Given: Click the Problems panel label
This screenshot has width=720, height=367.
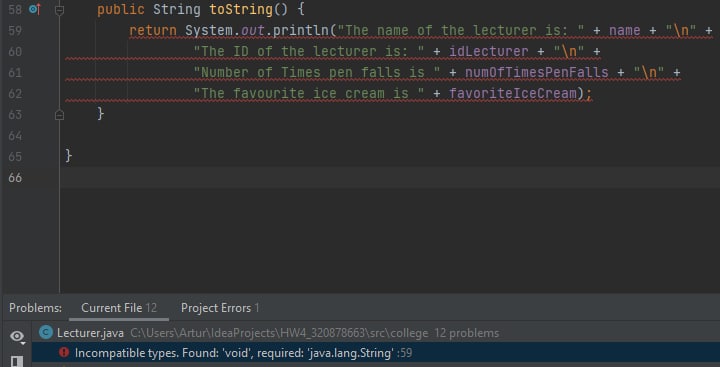Looking at the screenshot, I should click(35, 308).
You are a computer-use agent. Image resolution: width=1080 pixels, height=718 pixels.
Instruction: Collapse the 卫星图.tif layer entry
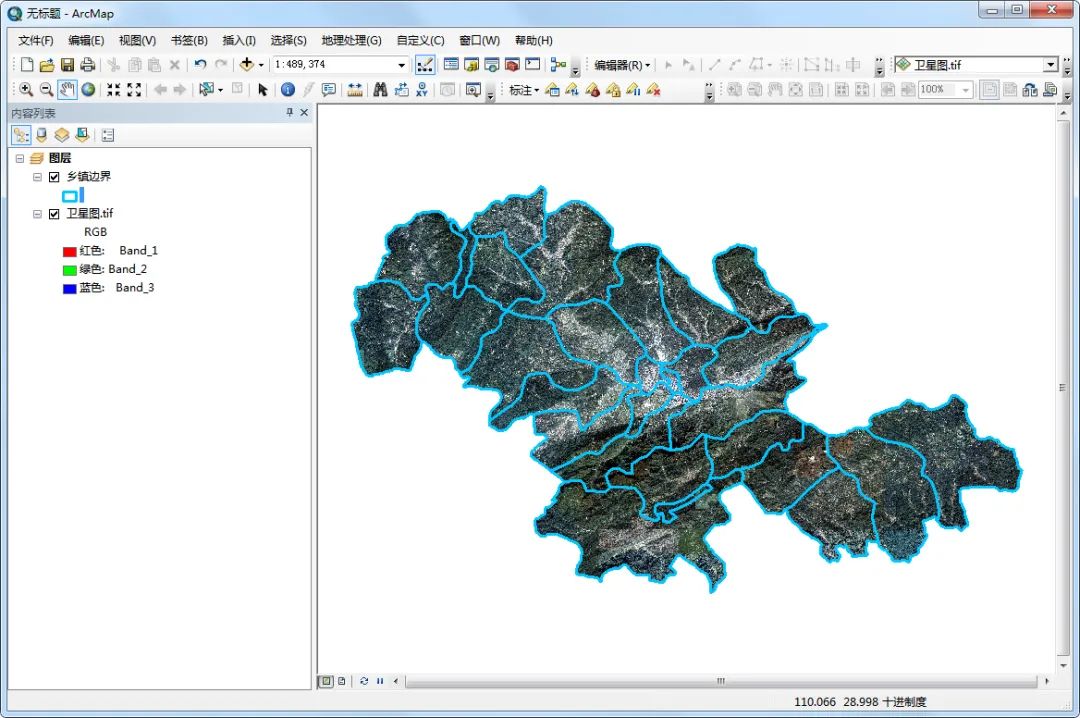point(36,213)
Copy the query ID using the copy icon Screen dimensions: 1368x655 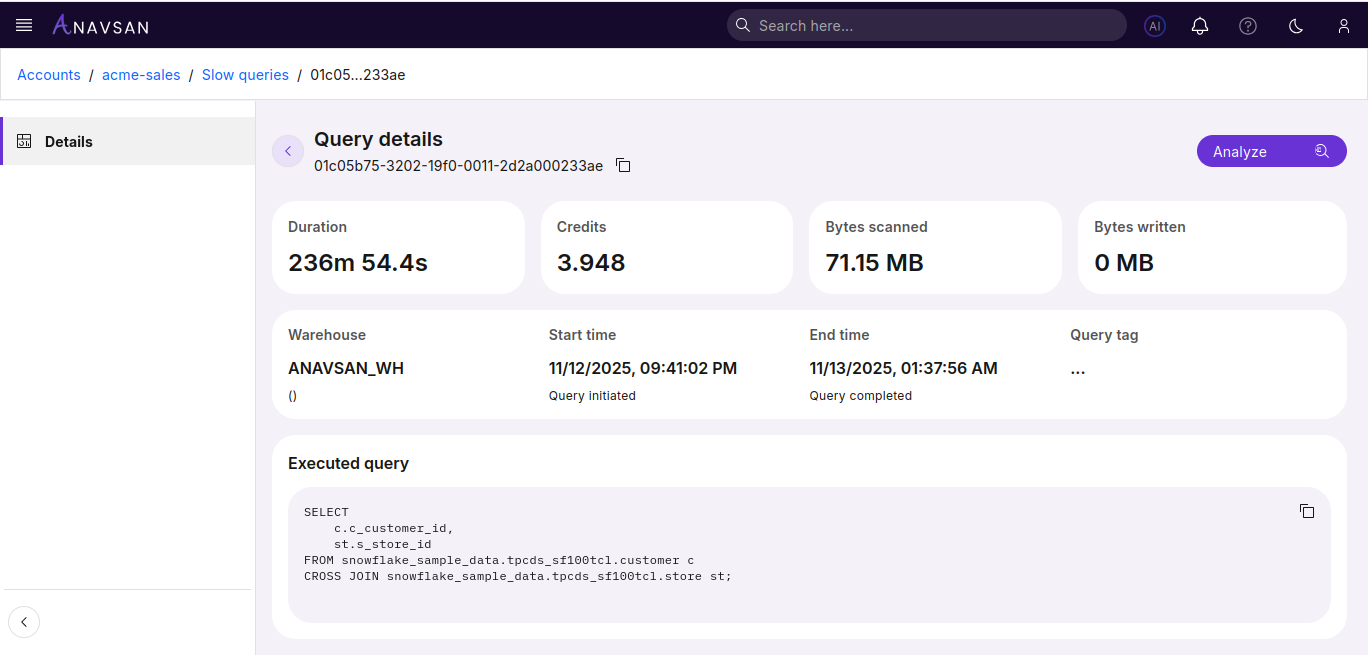pyautogui.click(x=623, y=165)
——————
■ Exercise objective ■
Reproduce the lines from the start through the one containing "point(36,213)", both included, word for word, leaving out the pictures.

■ Written response ■
Given: Click the Problems panel label
This screenshot has width=720, height=367.
Looking at the screenshot, I should click(35, 308).
You are a computer-use agent. Image resolution: width=1080 pixels, height=718 pixels.
Instruction: Collapse the 卫星图.tif layer entry
point(36,213)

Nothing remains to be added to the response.